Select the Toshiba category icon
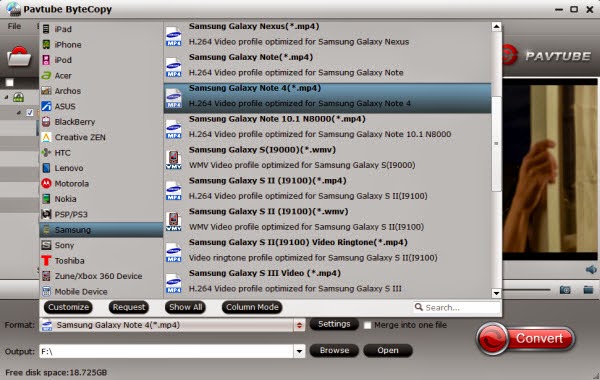The height and width of the screenshot is (380, 600). click(46, 261)
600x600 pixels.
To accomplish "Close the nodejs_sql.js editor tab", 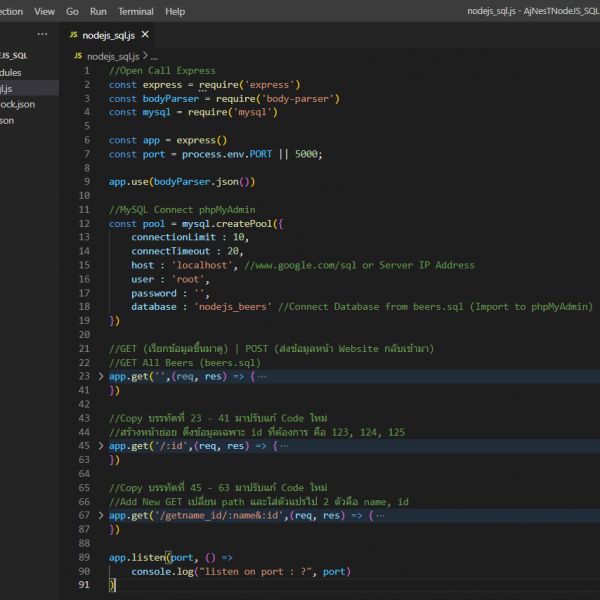I will tap(146, 35).
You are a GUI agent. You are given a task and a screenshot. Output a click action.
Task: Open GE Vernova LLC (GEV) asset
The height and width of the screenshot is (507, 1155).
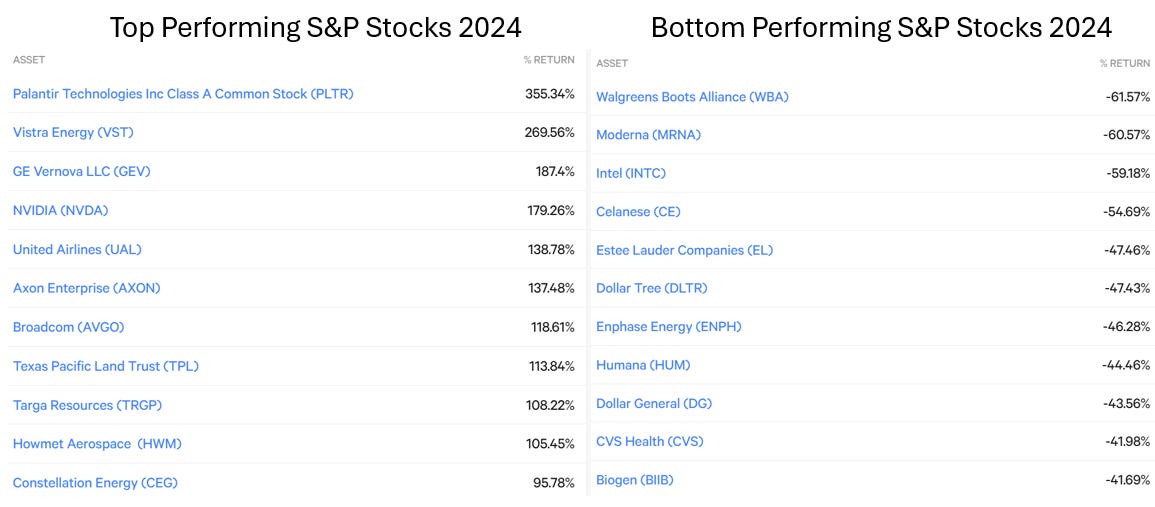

» **Task to complete**: After locating the line containing "You are a GUI" in the entries above, repeat only it and each later line through the end, exactly, without any pictures.

» **Solution for this task**:
You are a GUI agent. You are given a task and a screenshot. Output a click action.
Task: Open GE Vernova LLC (GEV) asset
The height and width of the screenshot is (507, 1155).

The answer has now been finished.